Review Summary: Always lovely, sometimes frustrating, and emanating a hazy, warm atmosphere throughout
Solange's A Seat at the Table
is like a ray of sunlight shining through a dusty room. Delightfully pretty in its own right, it manages to make important statements about race relations with a constant calm and without shaking fists in the air.
It really is hard to imagine someone disliking this album. Whether they simply weren't moved by it or didn't find it particularly interesting is another thing, but there's just something about it that's so damn likable
. It moves along at a relentless mid-tempo, chock full of ballads and falsettos, with obvious good intentions and musical maturity. But while this makes for an incredibly relaxing and pleasant listen all around, it certainly serves as a double-edged sword.
Soft thumping percussion, gentle harmonies, the occasional minimalist brass accompaniment is always a winner of a combination for a good tune.

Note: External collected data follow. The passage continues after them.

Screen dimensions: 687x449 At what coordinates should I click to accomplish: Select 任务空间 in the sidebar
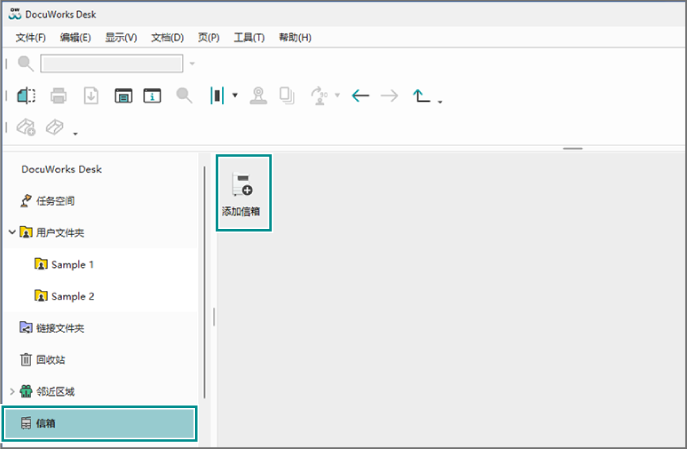click(55, 201)
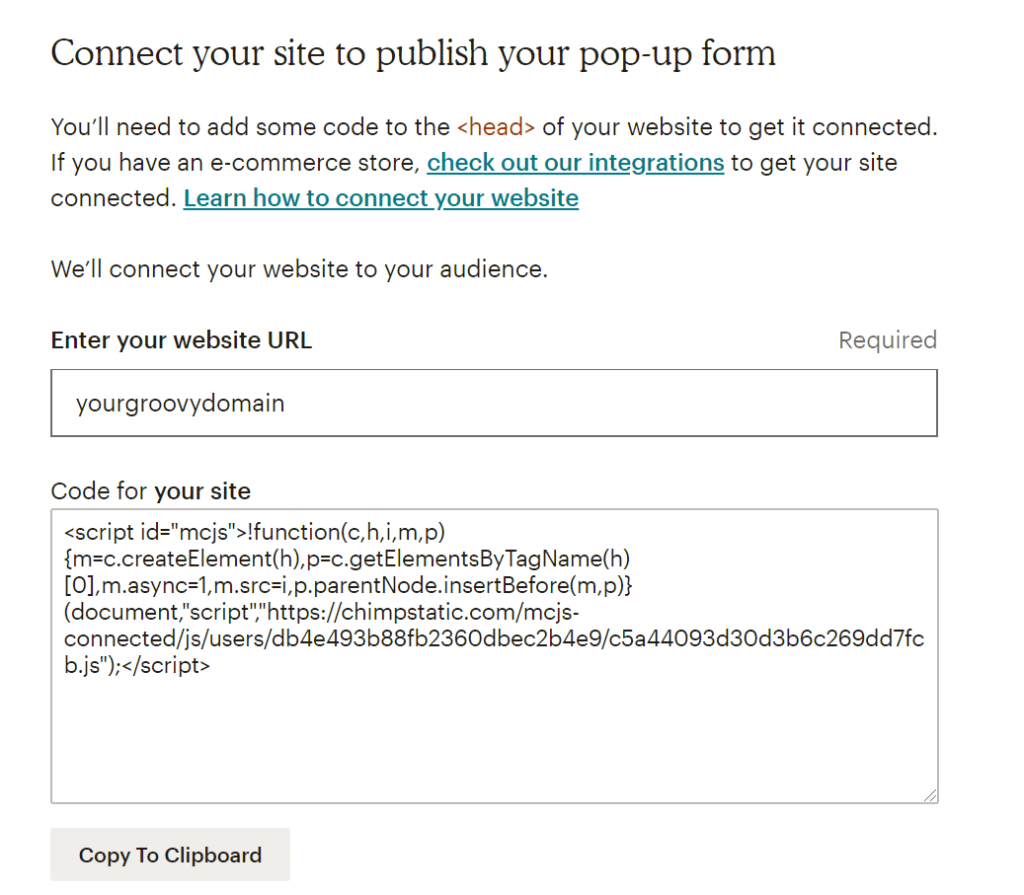The height and width of the screenshot is (895, 1024).
Task: Click the Required label next to the URL field
Action: pos(887,340)
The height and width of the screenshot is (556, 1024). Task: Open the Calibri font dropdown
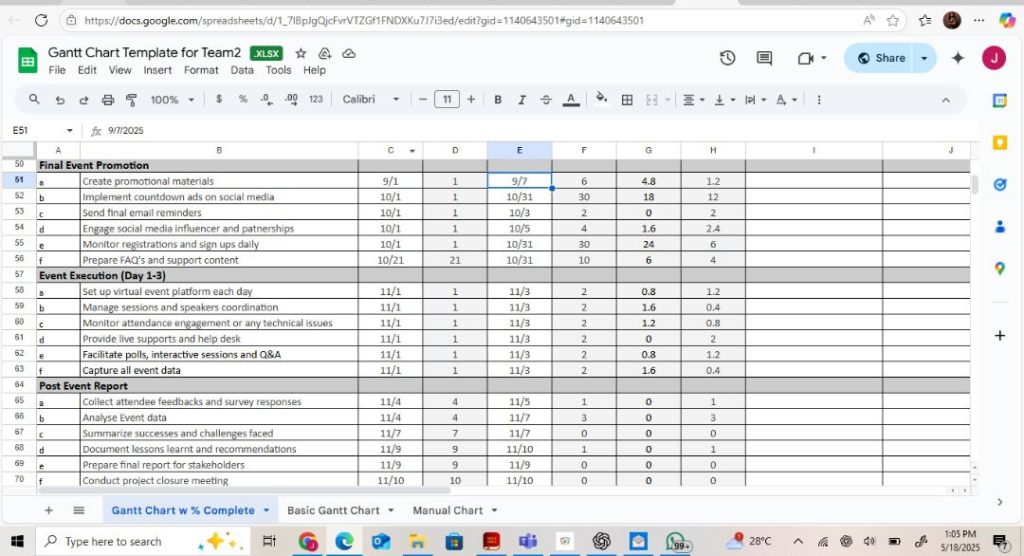tap(370, 100)
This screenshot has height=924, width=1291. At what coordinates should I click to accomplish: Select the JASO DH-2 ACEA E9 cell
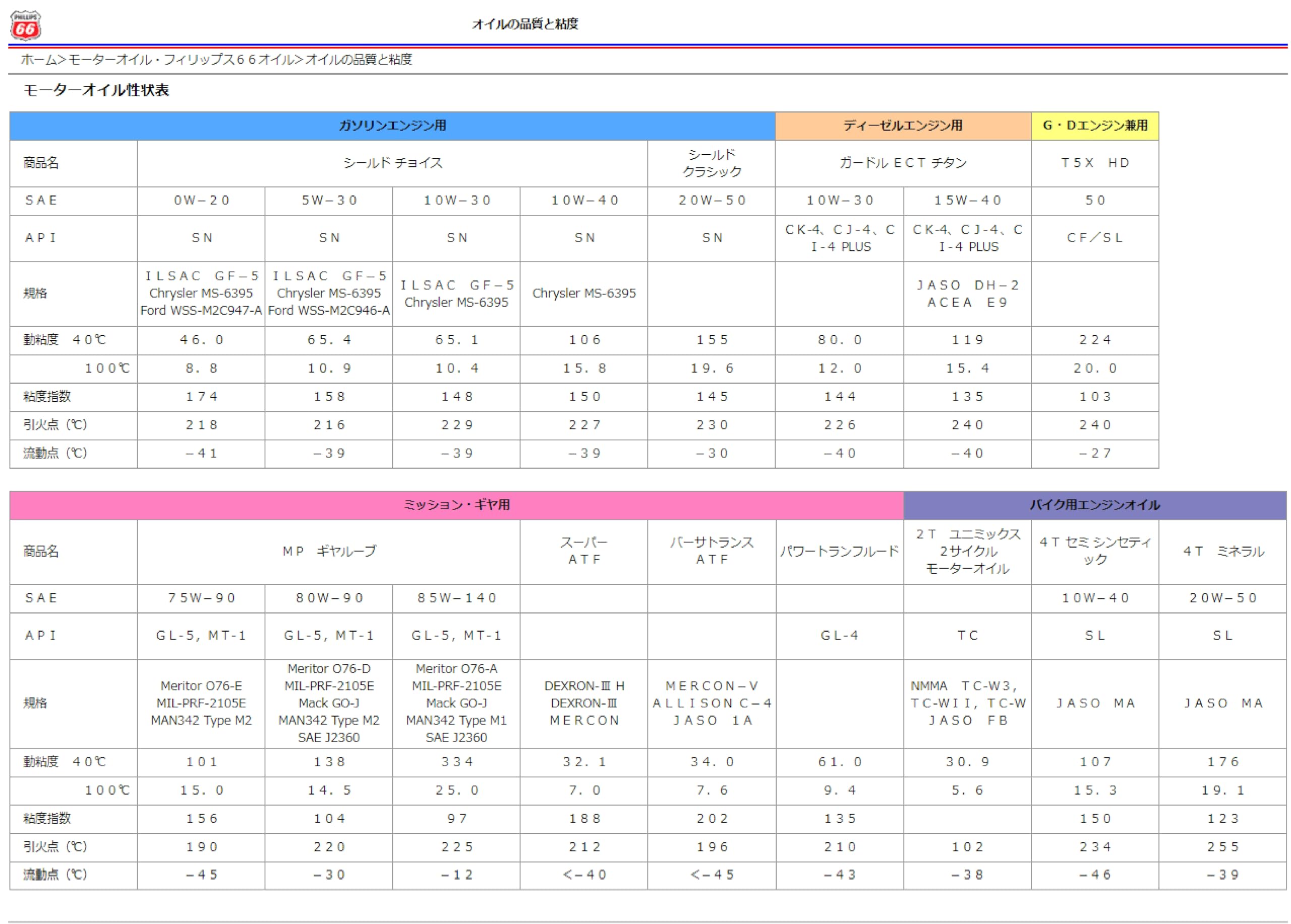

The problem comes in about half-way through the album, when the songs all seem to blend together with a sort of swaying ease, the only separating factor being the interludes that pop in between nearly every full song on the record. There's so much to love otherwise that it never comes close to killing the work as a whole, but still it's frustrating that I could take any moment of the album and say, "Here, this is exactly what the rest of the album sounds like."
But while nearly all of the songs bear a striking similarity to each other -- to the point where it's often hard to tell them apart -- that isn't to say that the quality of the tracks is universally consistent. "Cranes in the Sky" soars high with gentle stings, playful basslines, and of course, Solange's graceful voice (likely at it's best on this track). On the other end of the spectrum, "Mad" is a merely serviceable attempt at hard-hitting R&B with a repetitive structure and tired rapped verses.
Another huge aspect of the album is the aforementioned Interludes, which almost stack up evenly in their number against the number of actual songs. They serve as an elaboration of the issues with race relations in America, each adding a different perspective and voice to the message, solidifying it much more than the songs do. This makes the overall effect and purpose of the record one of universality rather than of a personal nature, amplifying Solange's voice and ideals far beyond her own. One can't help but compare this notion to that of her sister Beyonce's album released earlier in the year, which conversely took universal ideas such as female and black empowerment and shined them through the prism of her own life.
While people will have different opinions on which approach and album they prefer, this ultimately makes A Seat at the Table
seem less like the construction of an singular artist and more like a work of a large group of people with a certain goal in mind. The split between the songs and interludes isn't always clean, and sometimes the two sounds don't sound compatible when shoved up right against each other. They sometimes disrupt the flow of the album, and one can't help but wonder if they could've been more organically woven into the music of the work as a whole.
Though all my nitpicking may make it seem as if I didn't enjoy the album, I ensure you that this is not the case. It's got a rich, full sound, and a real reason for being aside from making the artist money. And those are simply two things we can't get enough of in this day and age.